Nur das ist die wahrste Wahrheit, in der auch der Irrtum, weil sie ihn im Ganzen ihres Systems, in seine Zeit und seine Stelle setzt, zur Wahrheit wird. Sie ist das Licht, das sich selber und auch die Nacht erleuchtet. Dies ist auch die höchste Poesie, in der auch das Unpoetische, weil es zu rechter Zeit und am rechten Orte im Ganzen des Kunstwerks gesagt ist, poetisch wird. Aber hierzu ist schneller Begriff am nötigsten. Wie kannst du die Sache am rechten Ort brauchen, wenn du noch scheu darüber verweilst, und nicht weißt, wie viel an ihr ist, wie viel oder wenig daraus zu machen. Das ist ewige Heiterkeit, ist Gottesfreude, dass man alles Einzelne in die Stelle des Ganzen setzt, wohin es gehört; deswegen ohne Verstand, oder ohne ein durch und durch organisiertes Gefühl keine Vortrefflichkeit, kein Leben.

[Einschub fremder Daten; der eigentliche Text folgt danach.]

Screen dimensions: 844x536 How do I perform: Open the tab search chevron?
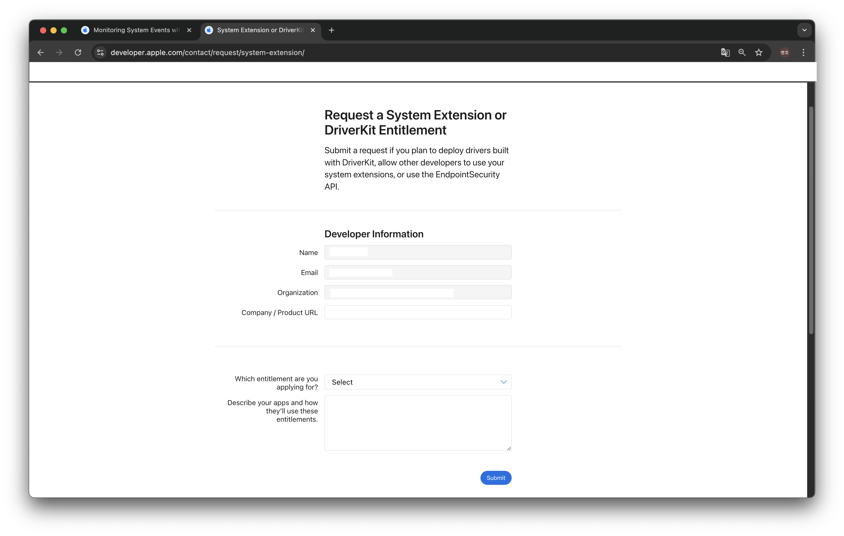[804, 30]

Muss denn der Mensch an Gewandtheit der Kraft und des Sinnes verlieren, was er an vielumfassendem Geiste gewinnt? Ist doch keines nichts ohne das andere!

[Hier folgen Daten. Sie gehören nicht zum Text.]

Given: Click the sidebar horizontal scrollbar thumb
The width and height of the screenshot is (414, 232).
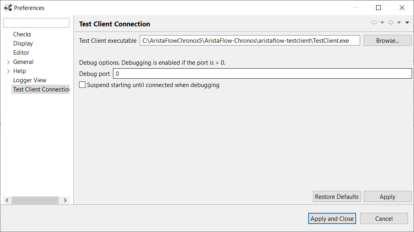Looking at the screenshot, I should coord(35,200).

Aus Freude musst du das Reine überhaupt, die Menschen und andern Wesen verstehen, »alles Wesentliche und Bezeichnende« derselben auffassen, und alle Verhältnisse nacheinander erkennen, und ihre Bestandteile in ihrem Zusammenhange so lange dir wiederholen, bis wieder die lebendige Anschauung objektiver aus dem Gedanken hervorgeht, aus Freude, ehe die Not eintritt, der Verstand, der bloß aus Not kommt, ist immer einseitig schief.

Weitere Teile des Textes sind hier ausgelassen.